▶ [Written exercise]
Present each non-blank line of the material below as a row in a Markdown table with the columns "No." and "Line," numbering the rows in order. Omit the pictures from the answer.

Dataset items

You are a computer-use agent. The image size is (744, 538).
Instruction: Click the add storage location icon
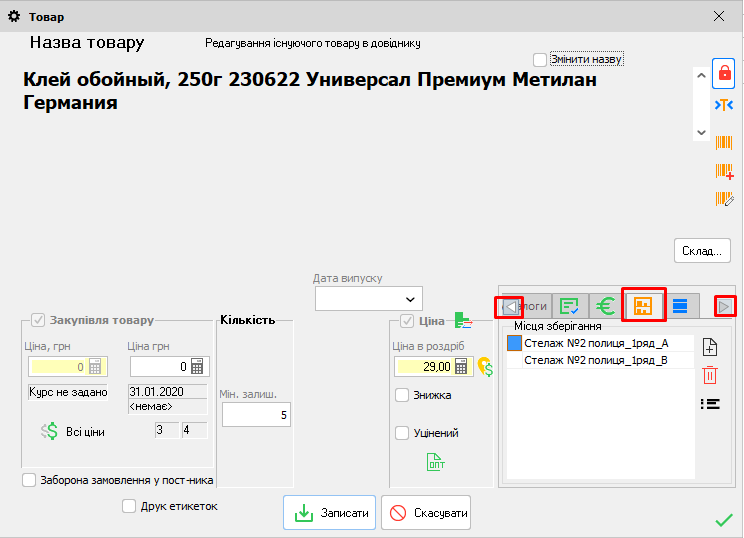[x=710, y=347]
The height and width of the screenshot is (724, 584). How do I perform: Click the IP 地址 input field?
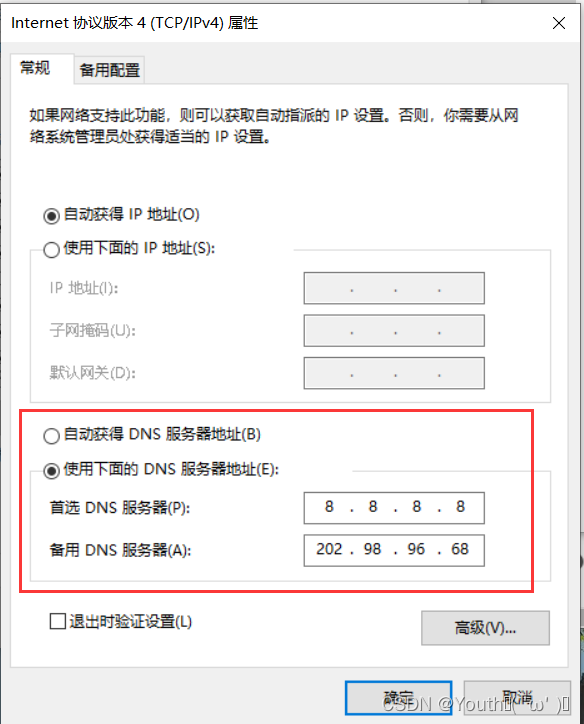point(394,288)
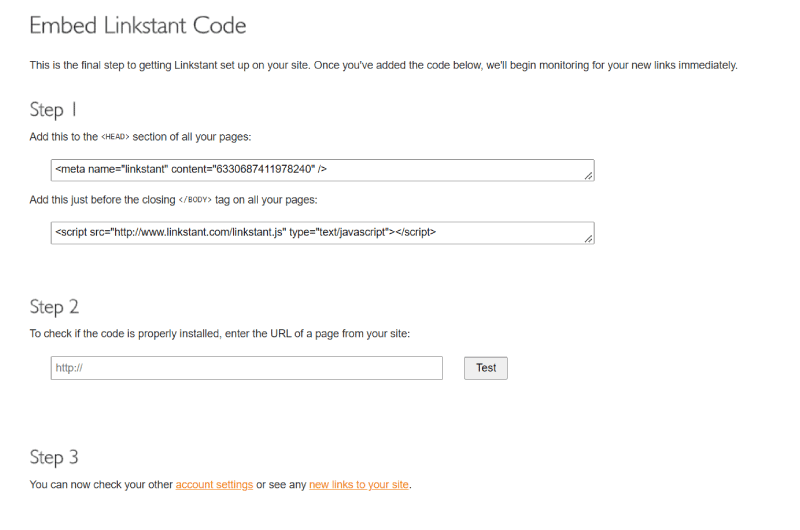Click the 'You can now check' text
800x530 pixels.
[x=101, y=485]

▶ [Output]
| No. | Line |
|---|---|
| 1 | You are a computer-use agent. The image size is (744, 538). |
| 2 | Instruction: Click the add storage location icon |
| 3 | [x=710, y=347] |
| 4 | The height and width of the screenshot is (724, 584). How do I perform: Click the IP 地址 input field? |
| 5 | point(394,288) |
| 6 | Click the 'You can now check' text |
| 7 | 800x530 pixels. |
| 8 | [x=101, y=485] |